Results Based Management (RBM)
As a next step in the evolution of logical framework approaches, Results Based Management or RBM tries to respond to a number of issues of the PCM and LFA methods. People often ask what the difference is between PCM or LFA and Results Based Management. In a sense, you could say that RBM is PCM done right. It provides more tools and directives on what you should do to ensure that you really design your project in a participatory way, or to make sure that you really think about assumptions and risks.
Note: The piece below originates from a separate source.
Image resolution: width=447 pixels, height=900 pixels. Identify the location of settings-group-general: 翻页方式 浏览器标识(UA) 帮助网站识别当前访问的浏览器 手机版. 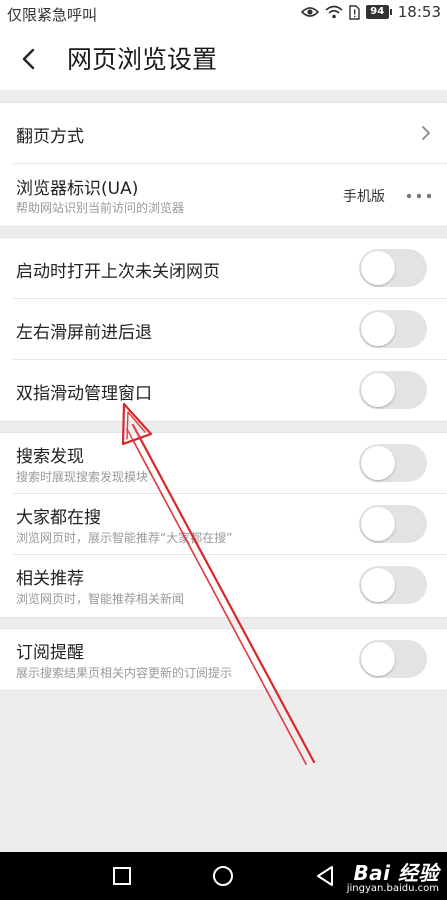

RBM is also critical of many donors’ focus on inputs (funds and resources) and activities, and promotes a shift towards the results of the project: its tangible outputs, its effects and its impact. That is the ‘Results’ part of RBM. As for the ‘Management’ aspect, RBM provides a number of tools to monitor the performance of your project. Are you getting the results you wanted? How can you be sure? How many resources do you use? These are the questions to which RBM can give an answer
Compared to its predecessors, RBM also takes more into account that the context or environment in which you’re working is dynamic and influences your project – in positive ways but also in negative ways. RBM stimulates you to think about assumptions and risks, not just at project design time, but over the whole course of your project.
RBM also tries to step away from the top-down or project manager’s view of PCM. It takes a step further than the classic idea of participation that limits itself to questioning the beneficiaries or stakeholders in order to determine the project’s objectives and other elements necessary for the design of the project. In RBM, partners and beneficiaries share the responsibility of making the project a success together with the lead NGO.
Results Based Management also uses the idea of the learning cycle: learning from practice (past projects) using the information gathered from the different monitoring and management tools and from evaluations and analyses to develop new strategies and new projects.